Learning to Listen
Learning how to listen to your body and trust in the information coming to you through sensations is so important. Over the last few weeks I’ve taken a little unplanned and unexpected break from my yoga practice. I rarely miss a day, so to wake up in the morning and feel like I didn’t want to go wasn’t an easy feeling to have, mentally speaking.
It started with just two or three days where I didn’t go to the studio. I felt that my body was exhausted and needed a break. Then I wasn’t exhausted anymore, but I didn’t want to go. It didn’t feel like an issue of discipline or laziness, I just felt in my body that I did not want to go. I wanted to write and sleep and do other things.

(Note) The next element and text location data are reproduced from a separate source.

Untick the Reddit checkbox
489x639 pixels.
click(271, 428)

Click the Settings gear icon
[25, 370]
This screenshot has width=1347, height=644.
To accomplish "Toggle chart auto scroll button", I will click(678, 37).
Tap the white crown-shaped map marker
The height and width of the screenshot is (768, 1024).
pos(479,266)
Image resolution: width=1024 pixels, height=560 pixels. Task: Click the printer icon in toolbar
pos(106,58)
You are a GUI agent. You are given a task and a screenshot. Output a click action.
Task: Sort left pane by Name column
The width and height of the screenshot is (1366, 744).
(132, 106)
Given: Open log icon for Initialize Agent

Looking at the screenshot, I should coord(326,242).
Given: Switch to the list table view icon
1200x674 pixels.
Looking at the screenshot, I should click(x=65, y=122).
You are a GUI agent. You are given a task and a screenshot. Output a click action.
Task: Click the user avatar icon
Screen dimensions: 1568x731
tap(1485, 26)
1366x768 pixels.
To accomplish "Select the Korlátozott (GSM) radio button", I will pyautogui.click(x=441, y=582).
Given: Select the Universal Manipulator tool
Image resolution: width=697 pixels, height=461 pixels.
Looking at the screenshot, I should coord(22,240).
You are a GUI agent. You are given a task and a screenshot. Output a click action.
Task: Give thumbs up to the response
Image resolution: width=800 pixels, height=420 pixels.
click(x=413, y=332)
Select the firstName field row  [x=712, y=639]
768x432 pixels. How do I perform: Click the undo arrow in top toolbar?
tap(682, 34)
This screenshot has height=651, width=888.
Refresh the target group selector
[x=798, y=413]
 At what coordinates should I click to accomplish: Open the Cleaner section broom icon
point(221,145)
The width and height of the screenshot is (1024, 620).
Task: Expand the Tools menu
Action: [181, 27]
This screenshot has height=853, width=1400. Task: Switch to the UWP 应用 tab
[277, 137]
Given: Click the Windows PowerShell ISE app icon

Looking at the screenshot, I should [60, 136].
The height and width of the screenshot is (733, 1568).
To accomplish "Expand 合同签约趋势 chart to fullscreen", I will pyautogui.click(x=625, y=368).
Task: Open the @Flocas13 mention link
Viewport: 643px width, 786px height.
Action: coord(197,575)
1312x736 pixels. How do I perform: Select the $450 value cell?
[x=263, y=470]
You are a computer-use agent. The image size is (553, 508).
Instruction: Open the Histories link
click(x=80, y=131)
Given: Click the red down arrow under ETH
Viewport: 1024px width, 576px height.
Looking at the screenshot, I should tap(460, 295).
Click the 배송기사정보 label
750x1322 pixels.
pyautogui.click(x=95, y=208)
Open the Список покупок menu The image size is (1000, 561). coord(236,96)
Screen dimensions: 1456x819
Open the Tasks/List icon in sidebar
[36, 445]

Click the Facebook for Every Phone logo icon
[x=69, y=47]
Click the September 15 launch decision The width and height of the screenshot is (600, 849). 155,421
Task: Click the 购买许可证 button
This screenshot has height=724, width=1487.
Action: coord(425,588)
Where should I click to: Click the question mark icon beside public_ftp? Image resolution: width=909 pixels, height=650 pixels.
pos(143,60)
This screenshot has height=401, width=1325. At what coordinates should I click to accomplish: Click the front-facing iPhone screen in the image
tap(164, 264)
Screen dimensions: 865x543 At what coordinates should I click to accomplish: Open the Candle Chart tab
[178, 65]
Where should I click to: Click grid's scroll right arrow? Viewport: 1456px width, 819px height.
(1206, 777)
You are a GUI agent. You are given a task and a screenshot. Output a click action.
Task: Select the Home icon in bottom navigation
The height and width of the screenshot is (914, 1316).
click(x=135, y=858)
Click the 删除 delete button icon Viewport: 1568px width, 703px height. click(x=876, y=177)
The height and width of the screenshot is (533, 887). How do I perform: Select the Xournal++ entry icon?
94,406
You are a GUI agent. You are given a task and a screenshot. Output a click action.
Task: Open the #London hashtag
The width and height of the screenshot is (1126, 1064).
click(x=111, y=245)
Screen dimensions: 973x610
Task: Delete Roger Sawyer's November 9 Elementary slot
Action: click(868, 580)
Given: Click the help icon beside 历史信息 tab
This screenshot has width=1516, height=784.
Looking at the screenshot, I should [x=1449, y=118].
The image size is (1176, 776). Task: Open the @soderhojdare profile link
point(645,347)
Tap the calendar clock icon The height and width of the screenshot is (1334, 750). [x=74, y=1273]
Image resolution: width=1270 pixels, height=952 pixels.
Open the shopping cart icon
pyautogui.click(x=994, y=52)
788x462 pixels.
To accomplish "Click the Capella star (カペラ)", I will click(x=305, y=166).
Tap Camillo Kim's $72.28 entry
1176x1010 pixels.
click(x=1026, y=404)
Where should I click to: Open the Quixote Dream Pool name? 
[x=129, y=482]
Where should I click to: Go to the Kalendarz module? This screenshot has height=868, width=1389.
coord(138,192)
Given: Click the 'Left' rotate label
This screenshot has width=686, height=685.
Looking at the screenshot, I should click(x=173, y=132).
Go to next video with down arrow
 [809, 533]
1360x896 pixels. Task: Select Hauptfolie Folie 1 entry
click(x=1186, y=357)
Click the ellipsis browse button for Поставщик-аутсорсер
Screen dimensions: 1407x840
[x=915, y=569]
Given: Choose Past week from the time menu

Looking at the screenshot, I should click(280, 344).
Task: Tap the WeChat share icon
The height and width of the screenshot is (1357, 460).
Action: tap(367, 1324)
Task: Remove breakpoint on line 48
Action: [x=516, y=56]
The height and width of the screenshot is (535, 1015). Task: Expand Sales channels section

I decided to listen to my body and over the last twenty one days I’ve only practiced about six times. On the days when I haven’t gone to class, I tend to feel a sense of guilt or hear a critical voice telling me that I “should” go, but by staying mindful and returning to breath I’ve been able to remind myself that it’s okay not to practice somedays.
Why was this even an issue? Well, it hit me in class today that I have been deriving a large part of my identity with the fact that I usually practice yoga daily. It also became clear to me that when we identify strongly with something that is external to who we are at the core of our being, whether it be a practice of some sort, our career, friendships, a hobby or talent — we can become susceptible to relying on it too much.
This new awareness is another reminder of why it’s good to take time to sit in silence and *feel* who we are. We are not our yoga practice, our job, our children, our guitar playing, our baking.. we’re not any of that.
I think my little break from yoga was my inner wisdom’s way of reminding me to not look externally for validation about how worthy I am as a person. I am valuable and incredible simply because I exist.
I don’t need to do anything else besides breathe and stand tall to let my light shine and contribute positively to the collective consciousness.
About two weeks into my yoga break, while driving down into a valley on the 2 freeway, it seemed that the morning light was communicating in an act of reciprocity with the incredible array of trees that dot the hills of Eagle Rock.
It hit me so hard at that moment that I should strive to be like the trees. They stand still in confidence for the entirety of their life. The only practice they attend to is one of mindfulness.
They breathe in, and breathe out. They stand bare and naked in the world, bold in their beauty, while focusing solely on their purpose — to absorb the carbon dioxide and return life-giving oxygen to the universe.
They grow where they are born — on rocks, in fields, near freeways, on flatlands, the beach… they do not complain about their lot in life. They do not run away and relocate to escape hardships. Instead, they make do with the nutrients provided to them in the soil they were conceived in. They embrace challenges and remain rooted firmly into their place in life.
Trees are so simple, yet they’re each unique. They don’t need to perform or achieve or move to get your attention. We can all see that each tree is individually unique. They all look different and make us feel different things. Just simply by existing they are valuable and important to us.
Wouldn’t it be cool if we could all be a little more like the trees?